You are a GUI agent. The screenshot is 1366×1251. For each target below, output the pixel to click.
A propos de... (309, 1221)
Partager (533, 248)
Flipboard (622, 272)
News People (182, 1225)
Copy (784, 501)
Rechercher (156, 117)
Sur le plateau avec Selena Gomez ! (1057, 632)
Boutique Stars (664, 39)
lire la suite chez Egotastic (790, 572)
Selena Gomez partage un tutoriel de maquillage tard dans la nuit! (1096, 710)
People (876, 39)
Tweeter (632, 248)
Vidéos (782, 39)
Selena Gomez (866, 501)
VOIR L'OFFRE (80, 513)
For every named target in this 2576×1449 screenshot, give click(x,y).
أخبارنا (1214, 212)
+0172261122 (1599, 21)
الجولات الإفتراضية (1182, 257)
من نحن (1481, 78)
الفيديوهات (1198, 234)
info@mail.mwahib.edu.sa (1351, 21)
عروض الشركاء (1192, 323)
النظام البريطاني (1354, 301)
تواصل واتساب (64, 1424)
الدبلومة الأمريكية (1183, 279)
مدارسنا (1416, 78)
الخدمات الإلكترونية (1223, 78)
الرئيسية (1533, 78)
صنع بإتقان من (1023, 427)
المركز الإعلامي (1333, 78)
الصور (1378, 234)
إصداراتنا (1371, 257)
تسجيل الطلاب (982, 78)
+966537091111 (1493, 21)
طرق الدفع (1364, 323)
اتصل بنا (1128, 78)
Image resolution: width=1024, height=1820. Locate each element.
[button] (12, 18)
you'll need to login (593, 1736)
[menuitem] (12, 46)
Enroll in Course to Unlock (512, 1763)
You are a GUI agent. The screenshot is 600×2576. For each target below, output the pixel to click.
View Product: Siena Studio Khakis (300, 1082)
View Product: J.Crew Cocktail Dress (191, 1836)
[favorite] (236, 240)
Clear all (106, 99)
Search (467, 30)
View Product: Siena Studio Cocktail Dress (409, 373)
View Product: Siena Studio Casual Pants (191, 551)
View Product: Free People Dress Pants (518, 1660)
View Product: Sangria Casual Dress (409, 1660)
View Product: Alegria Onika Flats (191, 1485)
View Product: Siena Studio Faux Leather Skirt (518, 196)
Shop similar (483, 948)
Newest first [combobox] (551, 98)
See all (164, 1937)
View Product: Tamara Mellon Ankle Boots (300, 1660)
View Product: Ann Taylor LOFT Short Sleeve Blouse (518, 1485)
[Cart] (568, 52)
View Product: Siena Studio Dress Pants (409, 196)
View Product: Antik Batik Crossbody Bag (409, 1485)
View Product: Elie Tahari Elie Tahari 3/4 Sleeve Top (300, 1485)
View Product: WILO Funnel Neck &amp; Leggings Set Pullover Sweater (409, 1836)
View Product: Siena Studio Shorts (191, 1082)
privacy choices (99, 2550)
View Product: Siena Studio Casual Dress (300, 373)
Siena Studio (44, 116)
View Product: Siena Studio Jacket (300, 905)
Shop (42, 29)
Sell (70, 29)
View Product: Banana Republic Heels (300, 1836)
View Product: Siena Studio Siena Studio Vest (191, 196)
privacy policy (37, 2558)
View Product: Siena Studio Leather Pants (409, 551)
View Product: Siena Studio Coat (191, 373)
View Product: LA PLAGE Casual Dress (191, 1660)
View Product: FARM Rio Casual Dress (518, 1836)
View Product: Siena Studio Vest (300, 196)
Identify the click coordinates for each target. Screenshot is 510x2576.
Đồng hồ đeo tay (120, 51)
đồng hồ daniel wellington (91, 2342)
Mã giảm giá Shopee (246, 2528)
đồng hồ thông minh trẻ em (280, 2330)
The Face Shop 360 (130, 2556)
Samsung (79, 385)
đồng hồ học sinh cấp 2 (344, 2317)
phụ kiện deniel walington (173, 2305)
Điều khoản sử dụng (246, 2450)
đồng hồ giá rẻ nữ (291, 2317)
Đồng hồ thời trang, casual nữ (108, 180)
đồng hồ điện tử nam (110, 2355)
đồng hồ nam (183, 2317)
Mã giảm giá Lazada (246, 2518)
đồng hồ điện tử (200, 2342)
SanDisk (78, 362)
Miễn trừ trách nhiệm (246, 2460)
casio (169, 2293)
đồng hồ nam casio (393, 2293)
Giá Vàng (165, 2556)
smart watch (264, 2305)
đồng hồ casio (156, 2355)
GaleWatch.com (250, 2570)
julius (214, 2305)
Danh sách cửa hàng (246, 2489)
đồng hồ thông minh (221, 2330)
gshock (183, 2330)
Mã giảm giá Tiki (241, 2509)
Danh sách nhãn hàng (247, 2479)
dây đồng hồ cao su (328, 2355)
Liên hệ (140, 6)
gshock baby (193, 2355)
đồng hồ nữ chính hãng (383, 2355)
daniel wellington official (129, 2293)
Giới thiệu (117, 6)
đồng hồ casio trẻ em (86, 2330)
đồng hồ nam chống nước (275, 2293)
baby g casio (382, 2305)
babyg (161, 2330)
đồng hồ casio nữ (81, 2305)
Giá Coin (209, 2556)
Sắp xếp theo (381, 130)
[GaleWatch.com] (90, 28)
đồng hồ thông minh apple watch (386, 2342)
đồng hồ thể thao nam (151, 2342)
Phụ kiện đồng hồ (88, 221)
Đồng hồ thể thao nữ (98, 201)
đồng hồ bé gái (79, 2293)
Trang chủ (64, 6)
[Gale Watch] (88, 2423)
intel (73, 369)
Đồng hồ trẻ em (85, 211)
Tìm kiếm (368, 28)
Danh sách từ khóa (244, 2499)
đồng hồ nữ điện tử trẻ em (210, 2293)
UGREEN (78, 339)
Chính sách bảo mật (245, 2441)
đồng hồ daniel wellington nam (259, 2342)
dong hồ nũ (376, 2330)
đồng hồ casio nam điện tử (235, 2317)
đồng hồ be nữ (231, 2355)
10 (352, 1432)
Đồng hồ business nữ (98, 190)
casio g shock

### Given request
Reproduce without change everything in the material from the line containing "Search (467, 30)" down to the line containing "Shop similar (483, 948)", including both of those lines.

### Reply to the exercise
Search (467, 30)
View Product: Siena Studio Cocktail Dress (409, 373)
View Product: Siena Studio Casual Pants (191, 551)
View Product: Free People Dress Pants (518, 1660)
View Product: Sangria Casual Dress (409, 1660)
View Product: Alegria Onika Flats (191, 1485)
View Product: Siena Studio Faux Leather Skirt (518, 196)
Shop similar (483, 948)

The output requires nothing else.